#### To be done:
Reproduce the lines below word for word, starting with the line that contains "This screenshot has height=710, width=1450." and continuing through the last of them. Omit the pictures from your copy.
— begin —
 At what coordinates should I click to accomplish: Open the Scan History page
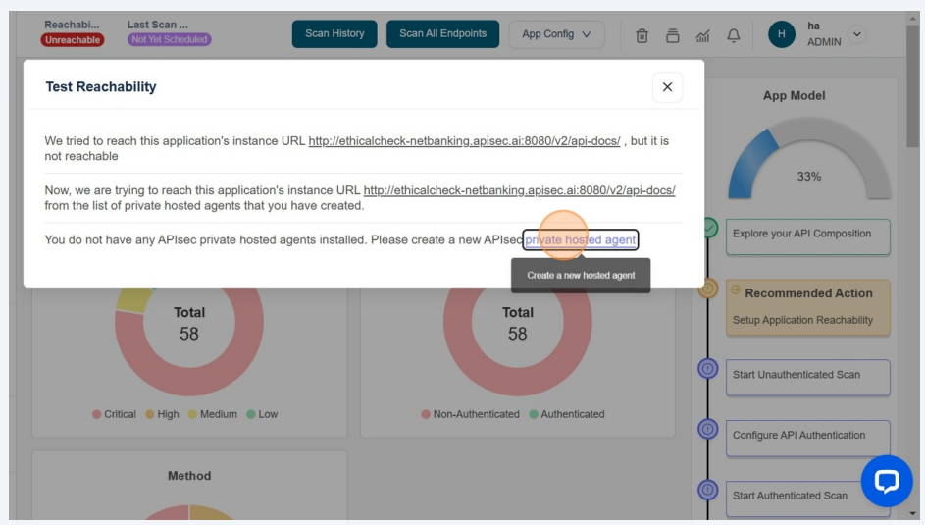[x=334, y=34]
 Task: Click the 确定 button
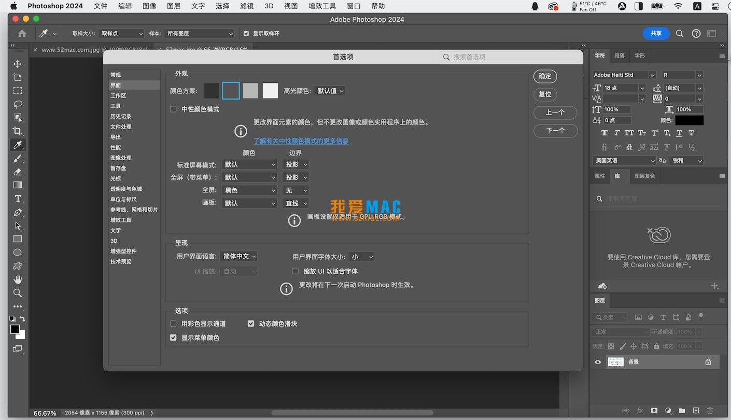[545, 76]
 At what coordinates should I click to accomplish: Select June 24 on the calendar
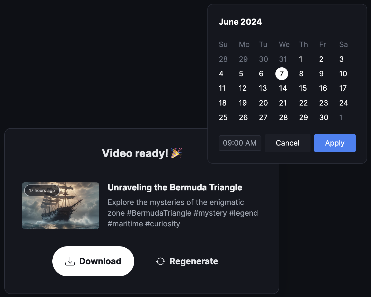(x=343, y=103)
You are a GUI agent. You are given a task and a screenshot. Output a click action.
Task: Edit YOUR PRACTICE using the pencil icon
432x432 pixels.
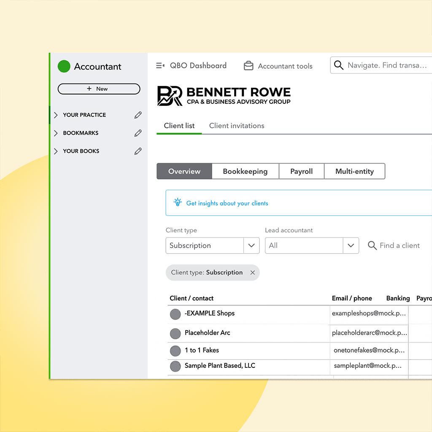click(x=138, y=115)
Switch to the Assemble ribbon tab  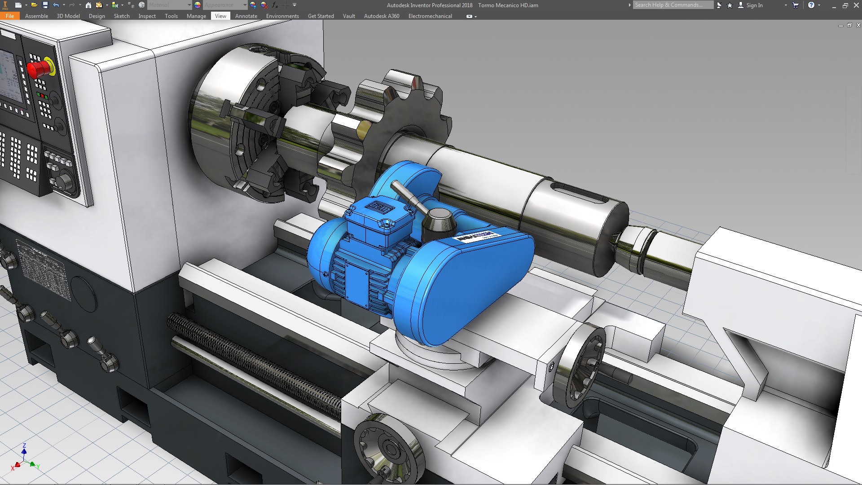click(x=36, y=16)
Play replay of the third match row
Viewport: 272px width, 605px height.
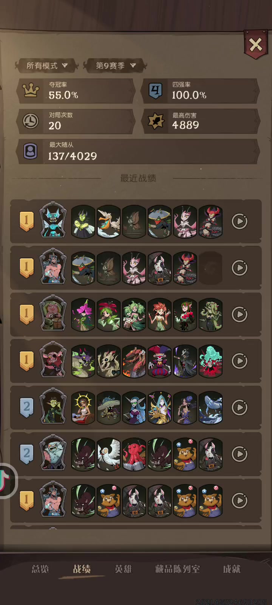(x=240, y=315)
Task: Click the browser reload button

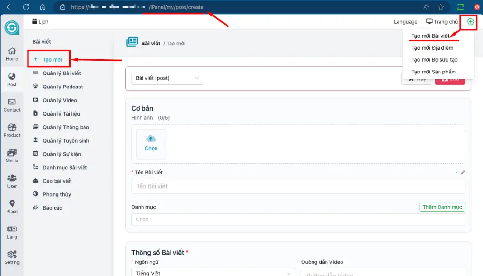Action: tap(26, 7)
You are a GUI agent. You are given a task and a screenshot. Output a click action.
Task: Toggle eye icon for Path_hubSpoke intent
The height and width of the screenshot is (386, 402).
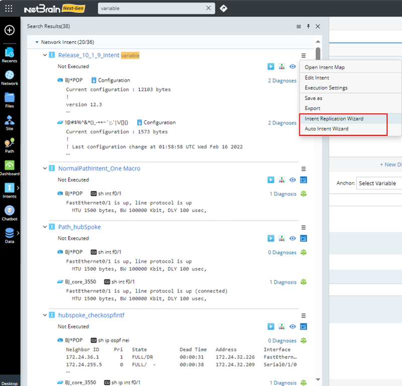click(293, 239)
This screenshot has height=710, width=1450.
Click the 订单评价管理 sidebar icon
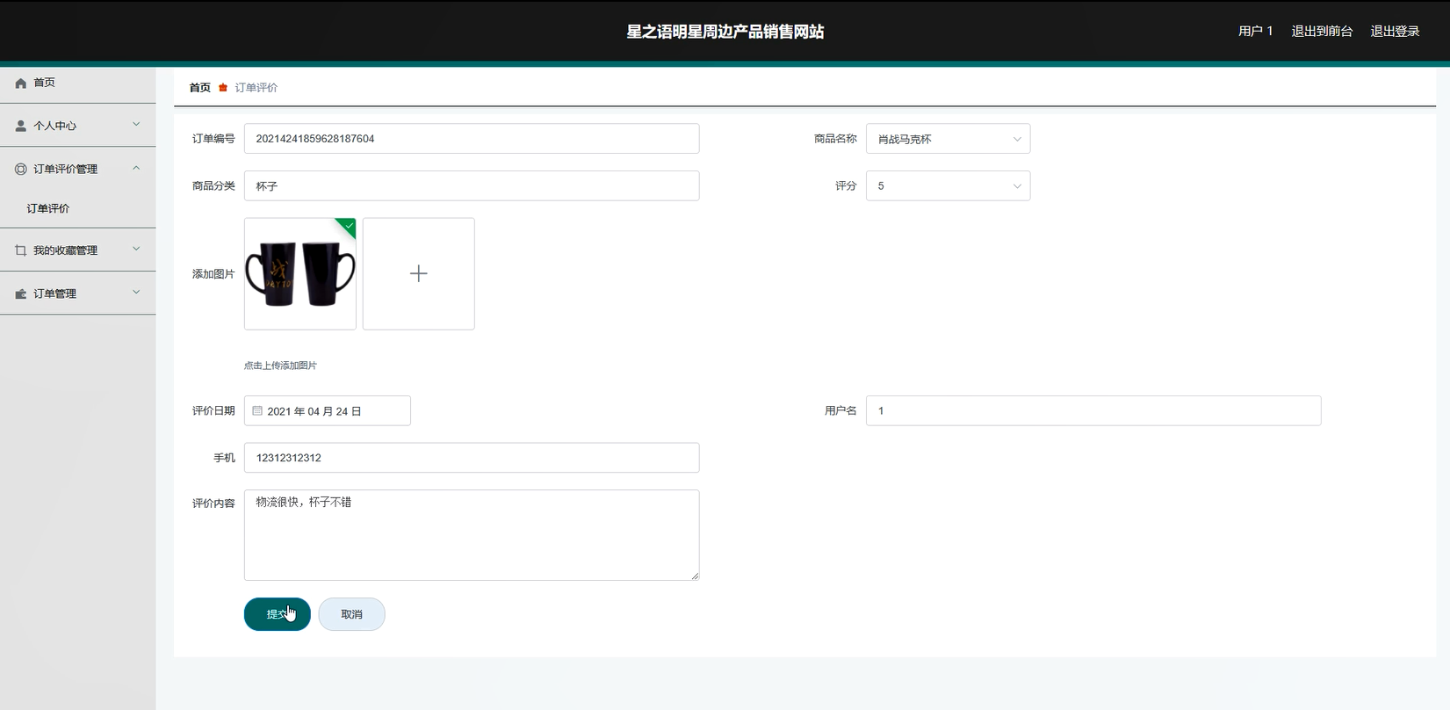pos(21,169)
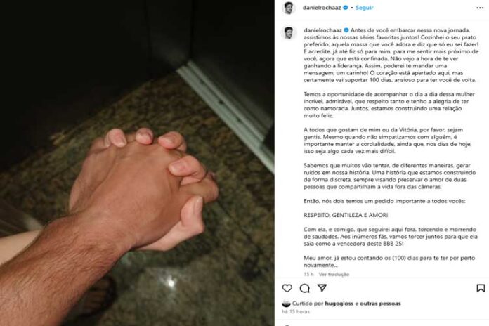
— end —
#### Solution:
This screenshot has height=710, width=1450.
Click the 订单评价管理 sidebar icon
pos(21,169)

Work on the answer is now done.